++++ GIVEN INFORMATION ++++

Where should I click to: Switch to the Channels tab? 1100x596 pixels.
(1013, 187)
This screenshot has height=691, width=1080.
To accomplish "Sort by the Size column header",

++++
++++ GIVEN INFORMATION ++++

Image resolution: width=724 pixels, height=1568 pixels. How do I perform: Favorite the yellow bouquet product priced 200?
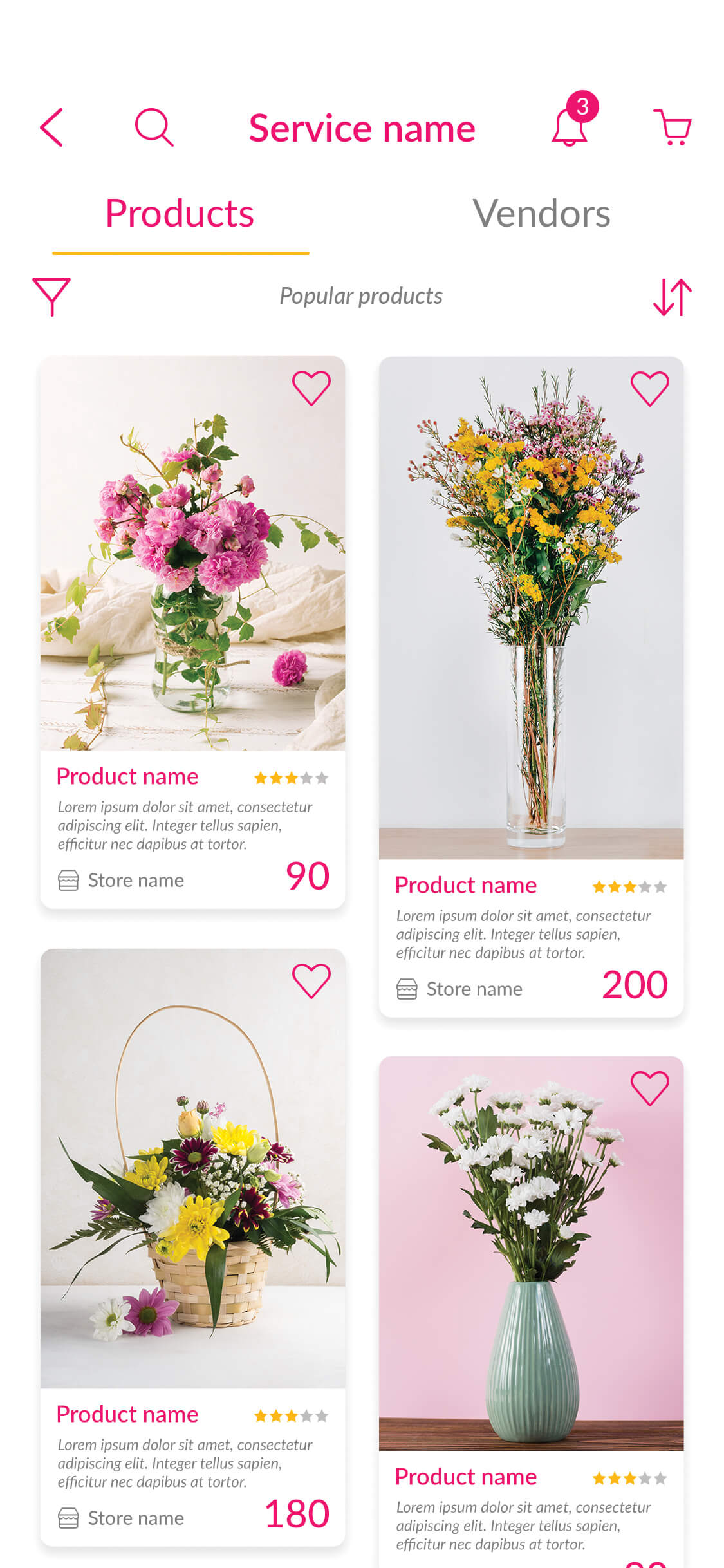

++++
++++ GIVEN INFORMATION ++++

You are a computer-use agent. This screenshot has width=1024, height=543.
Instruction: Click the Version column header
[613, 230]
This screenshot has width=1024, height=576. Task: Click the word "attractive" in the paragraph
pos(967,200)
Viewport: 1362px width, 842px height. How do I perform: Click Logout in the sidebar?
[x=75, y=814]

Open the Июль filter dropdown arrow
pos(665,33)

++++

YOUR ASSIGNMENT: All that belongs in the answer is the run of lines above from the line containing "Where should I" through the line containing "by the Size", exactly as written.

WRITTEN SOLUTION:
Where should I click to: Switch to the Channels tab? 1100x596 pixels.
(1013, 187)
This screenshot has height=691, width=1080.
To accomplish "Sort by the Size column header",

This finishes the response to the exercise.